Task details: Send back all of the data, word for word.

:: Exercise material

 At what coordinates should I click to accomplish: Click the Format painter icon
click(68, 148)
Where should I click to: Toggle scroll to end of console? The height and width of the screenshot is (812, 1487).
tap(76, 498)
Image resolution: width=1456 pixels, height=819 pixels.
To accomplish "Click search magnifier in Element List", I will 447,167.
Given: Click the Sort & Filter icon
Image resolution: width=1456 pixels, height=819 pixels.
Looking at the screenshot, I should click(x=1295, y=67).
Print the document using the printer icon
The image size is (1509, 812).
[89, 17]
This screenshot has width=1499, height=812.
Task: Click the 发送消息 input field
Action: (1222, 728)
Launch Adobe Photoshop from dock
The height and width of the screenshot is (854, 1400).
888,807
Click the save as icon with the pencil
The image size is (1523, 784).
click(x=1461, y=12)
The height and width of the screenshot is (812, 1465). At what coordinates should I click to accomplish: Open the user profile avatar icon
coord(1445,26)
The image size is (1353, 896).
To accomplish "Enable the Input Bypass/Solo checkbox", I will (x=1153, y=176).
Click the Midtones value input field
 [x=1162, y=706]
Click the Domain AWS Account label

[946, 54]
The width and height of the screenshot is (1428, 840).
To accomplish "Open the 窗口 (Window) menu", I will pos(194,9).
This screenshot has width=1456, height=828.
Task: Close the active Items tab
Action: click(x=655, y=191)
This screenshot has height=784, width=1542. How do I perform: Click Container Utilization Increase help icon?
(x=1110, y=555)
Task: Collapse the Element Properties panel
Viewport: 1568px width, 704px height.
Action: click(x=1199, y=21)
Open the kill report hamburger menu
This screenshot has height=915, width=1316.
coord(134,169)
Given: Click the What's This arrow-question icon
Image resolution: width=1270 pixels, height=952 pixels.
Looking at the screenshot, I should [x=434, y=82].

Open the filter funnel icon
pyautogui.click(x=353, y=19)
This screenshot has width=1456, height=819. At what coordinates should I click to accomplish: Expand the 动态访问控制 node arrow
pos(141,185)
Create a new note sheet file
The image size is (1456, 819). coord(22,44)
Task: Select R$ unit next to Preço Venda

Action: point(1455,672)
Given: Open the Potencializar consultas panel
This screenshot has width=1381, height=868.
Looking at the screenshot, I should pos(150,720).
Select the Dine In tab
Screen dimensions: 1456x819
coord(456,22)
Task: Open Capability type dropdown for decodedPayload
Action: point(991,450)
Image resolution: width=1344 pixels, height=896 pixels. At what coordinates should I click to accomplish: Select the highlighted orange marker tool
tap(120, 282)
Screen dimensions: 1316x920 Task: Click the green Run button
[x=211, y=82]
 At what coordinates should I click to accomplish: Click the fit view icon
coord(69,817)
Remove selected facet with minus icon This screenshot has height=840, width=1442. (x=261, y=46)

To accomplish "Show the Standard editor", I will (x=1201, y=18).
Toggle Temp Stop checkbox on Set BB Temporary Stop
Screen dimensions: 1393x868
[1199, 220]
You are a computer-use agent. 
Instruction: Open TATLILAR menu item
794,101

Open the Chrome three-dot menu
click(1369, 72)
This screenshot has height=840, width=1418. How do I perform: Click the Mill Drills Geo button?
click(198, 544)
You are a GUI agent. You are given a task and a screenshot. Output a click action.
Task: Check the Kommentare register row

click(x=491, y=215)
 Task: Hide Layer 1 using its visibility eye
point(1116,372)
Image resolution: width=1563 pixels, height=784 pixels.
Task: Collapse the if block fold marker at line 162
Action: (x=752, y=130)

::::

Reply to the exercise:
 At what coordinates should I click to accomplish: Click the Format painter icon
click(68, 148)
Where should I click to: Toggle scroll to end of console? The height and width of the screenshot is (812, 1487).
tap(76, 498)
Image resolution: width=1456 pixels, height=819 pixels.
To accomplish "Click search magnifier in Element List", I will 447,167.
Given: Click the Sort & Filter icon
Image resolution: width=1456 pixels, height=819 pixels.
Looking at the screenshot, I should click(x=1295, y=67).
Print the document using the printer icon
The image size is (1509, 812).
[89, 17]
This screenshot has width=1499, height=812.
Task: Click the 发送消息 input field
Action: (1222, 728)
Launch Adobe Photoshop from dock
The height and width of the screenshot is (854, 1400).
888,807
Click the save as icon with the pencil
The image size is (1523, 784).
click(x=1461, y=12)
The height and width of the screenshot is (812, 1465). At what coordinates should I click to accomplish: Open the user profile avatar icon
coord(1445,26)
The image size is (1353, 896).
To accomplish "Enable the Input Bypass/Solo checkbox", I will (x=1153, y=176).
Click the Midtones value input field
 [x=1162, y=706]
Click the Domain AWS Account label

[946, 54]
The width and height of the screenshot is (1428, 840).
To accomplish "Open the 窗口 (Window) menu", I will pos(194,9).
This screenshot has width=1456, height=828.
Task: Close the active Items tab
Action: click(x=655, y=191)
This screenshot has height=784, width=1542. How do I perform: Click Container Utilization Increase help icon?
(x=1110, y=555)
Task: Collapse the Element Properties panel
Viewport: 1568px width, 704px height.
Action: click(x=1199, y=21)
Open the kill report hamburger menu
This screenshot has height=915, width=1316.
coord(134,169)
Given: Click the What's This arrow-question icon
Image resolution: width=1270 pixels, height=952 pixels.
Looking at the screenshot, I should [x=434, y=82].

Open the filter funnel icon
pyautogui.click(x=353, y=19)
This screenshot has width=1456, height=819. At what coordinates should I click to accomplish: Expand the 动态访问控制 node arrow
pos(141,185)
Create a new note sheet file
The image size is (1456, 819). coord(22,44)
Task: Select R$ unit next to Preço Venda

Action: point(1455,672)
Given: Open the Potencializar consultas panel
This screenshot has width=1381, height=868.
Looking at the screenshot, I should pos(150,720).
Select the Dine In tab
Screen dimensions: 1456x819
coord(456,22)
Task: Open Capability type dropdown for decodedPayload
Action: point(991,450)
Image resolution: width=1344 pixels, height=896 pixels. At what coordinates should I click to accomplish: Select the highlighted orange marker tool
tap(120, 282)
Screen dimensions: 1316x920 Task: Click the green Run button
[x=211, y=82]
 At what coordinates should I click to accomplish: Click the fit view icon
coord(69,817)
Remove selected facet with minus icon This screenshot has height=840, width=1442. (x=261, y=46)

To accomplish "Show the Standard editor", I will (x=1201, y=18).
Toggle Temp Stop checkbox on Set BB Temporary Stop
Screen dimensions: 1393x868
[1199, 220]
You are a computer-use agent. 
Instruction: Open TATLILAR menu item
794,101

Open the Chrome three-dot menu
click(1369, 72)
This screenshot has height=840, width=1418. How do I perform: Click the Mill Drills Geo button?
click(198, 544)
You are a GUI agent. You are given a task and a screenshot. Output a click action.
Task: Check the Kommentare register row

click(x=491, y=215)
 Task: Hide Layer 1 using its visibility eye
point(1116,372)
Image resolution: width=1563 pixels, height=784 pixels.
Task: Collapse the if block fold marker at line 162
Action: (x=752, y=130)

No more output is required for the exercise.